Atuação da OAB-PA garante proibição de carroças com tração animal na praia de Ajuruteua

Decisão liminar do TJPA atendeu pedido da Comissão de Defesa dos Direitos dos Animais, após denúncias de exploração de cavalo para passeios turísticos

A atuação da Ordem dos Advogados do Brasil – Seção Pará (OAB-PA) garantiu a proibição do uso de carroças com tração animal na praia e na orla de Ajuruteua, em Bragança. A medida liminar foi proferida neste final de semana pela desembargadora Rosileide Maria da Costa Cunha, após recurso interposto pela Comissão de Defesa dos Direitos dos Animais da OAB-PA.

Segundo o presidente da Comissão, advogado Wellington Santos, essa prática não é frequente em Ajuruteua, mas, neste verão, um cidadão passou a oferecer passeios com até quatro pessoas utilizando a tração animal. “Na semana passada eu entrei em contato com a nossa Comissão da OAB-PA, com o secretário municipal de meio ambiente, da Semma de Bragança, e ele prometeu que iria tomar providências, que iria notificar, mas o homem não parou. Então, na quarta-feira, a Comissão oficiou e pediu providências”, detalhou.

A magistrada reconheceu a urgência e a plausibilidade jurídica do pedido, destacando que a atividade configura maus-tratos aos animais e degradação ambiental. Segundo a decisão, a prática “revela-se frontalmente incompatível com o art. 225, §1º, inciso VII, da Constituição Federal, que consagra, como vetor de interpretação obrigatória, a vedação à crueldade”.

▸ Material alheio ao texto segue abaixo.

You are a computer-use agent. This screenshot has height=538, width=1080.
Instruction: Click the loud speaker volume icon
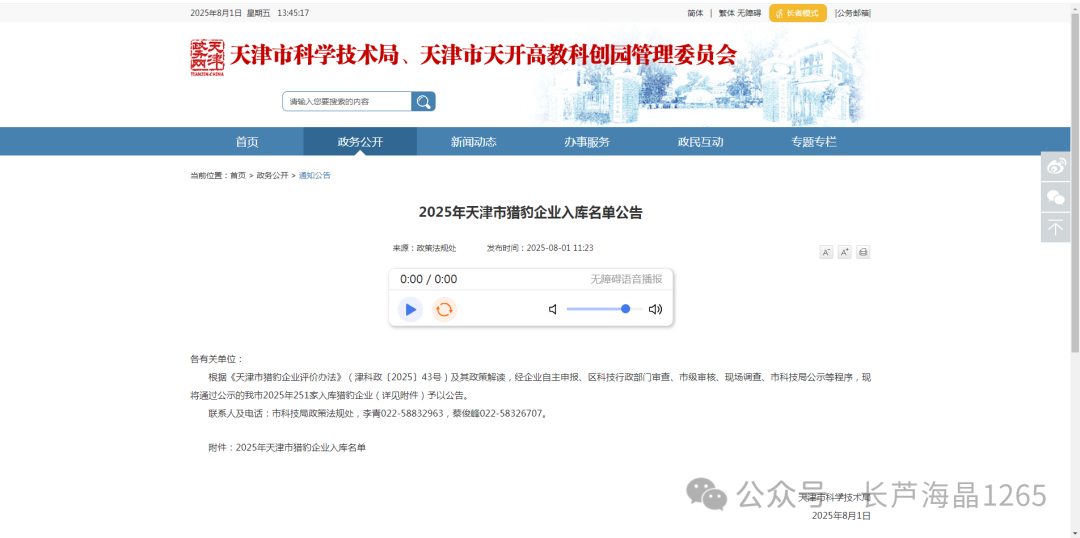(655, 309)
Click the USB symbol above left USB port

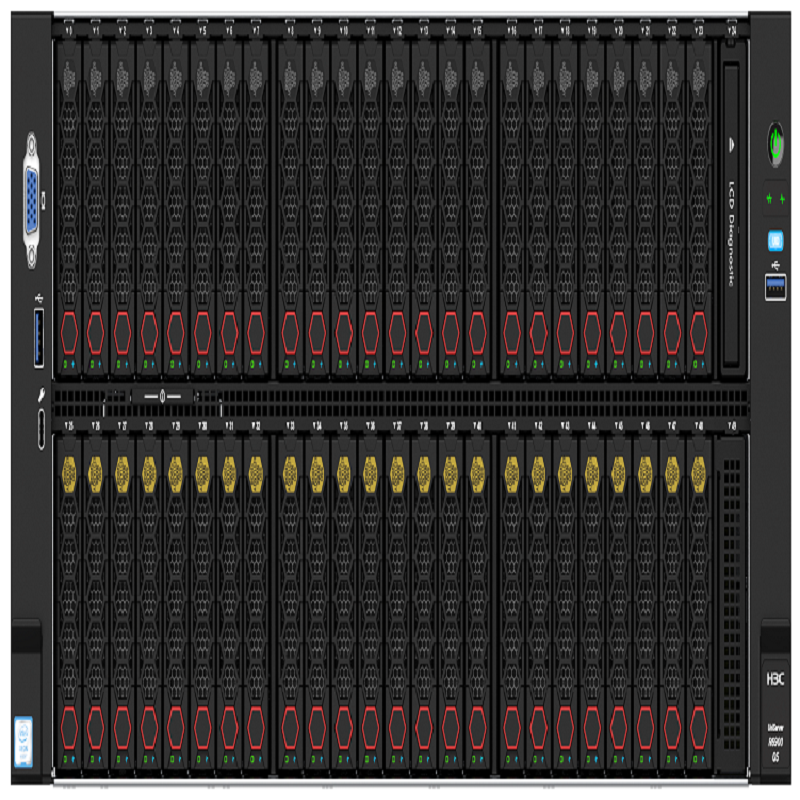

Essa medida foi adotada para prevenir que outras pessoas passem a oferecer o mesmo serviço. A liminar determinou a nulidade de qualquer autorização da Secretaria Municipal de Meio Ambiente (Semma) de Bragança que permita o uso de tração animal na Praia de Ajuruteua e em sua orla. A decisão também estabeleceu multa diária de R$ 10 mil em caso de descumprimento.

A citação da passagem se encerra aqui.